Open sesame, with a little help
And the problems could not be fixed, because the Peug was "too old," and parts would be unavailable. Hmmm. Jeff decided this seemingly unsolvable problem called for duct tape. After covering all possible exhaust entry routes, the problem was solved! Other minor inconveniences occurred, including the necessity of purchasing alternate support to keep the back hatch open. But it didn't keep the car from running, so no big deal.

Peug set up for bed
The Peug not only allowed us to explore places otherwise unavailable to us, but also became a very comfortable bed at night, after we wisely did some reconstruction in the back that involved foam padding and duct tape. With our flannel sheets and new light-weight sleeping bags, and of course, pillows, we were extremely cozy in our little Peugeot nest, and spent many nights camping in amazing and out of the way places.
We also spent some nights in not so out of the places, and enjoyed privacy from our homemade curtains, kept up with duct tape and velcro. Keeping the bugs out became a necessity, but air-flow was also important, so Jeff constructed removable insect screens for the windows, using screening, duct tape, velcro and super glue. They worked marvelously. Other little alterations, such as Jeff's eye glasses and watch hooks on the window, helped make the Peug our little home-sweet-home-on-the-road.
Minor repairs were necessary along the way, and mostly involved jury-rigging, including the surgery needed to make the passenger's side headlight point the right direction and keep the driver's side headlight from blinding oncoming traffic.
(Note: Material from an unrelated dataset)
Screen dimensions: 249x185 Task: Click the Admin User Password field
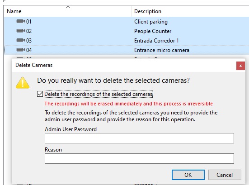pyautogui.click(x=139, y=138)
Both repair jobs involved duct tape, of course. We were free of any major, "car won't go" problems until the ignition switch broke, but that was our only need of a mechanic, who (thank goodness!) was able to replace it at a reasonable price.
Repair job #114
Even the three hour drive on the world's worst road didn't stop her (but it did cause her to start making an uncomfortable "clunking" noise).

Jeff's bedside hooks
And so we made our meandering way in the Peugeot through Italy, Switzerland, France, Spain and Portugal, to finally return the the car to be "cubed" at the junk yard in Rome. It was a very sad good-bye when we left the Peug with Luigi Boitani, wolf biologist and professor at the University of Rome, and actual registered owner, who was surprised to see the Peug return in one piece.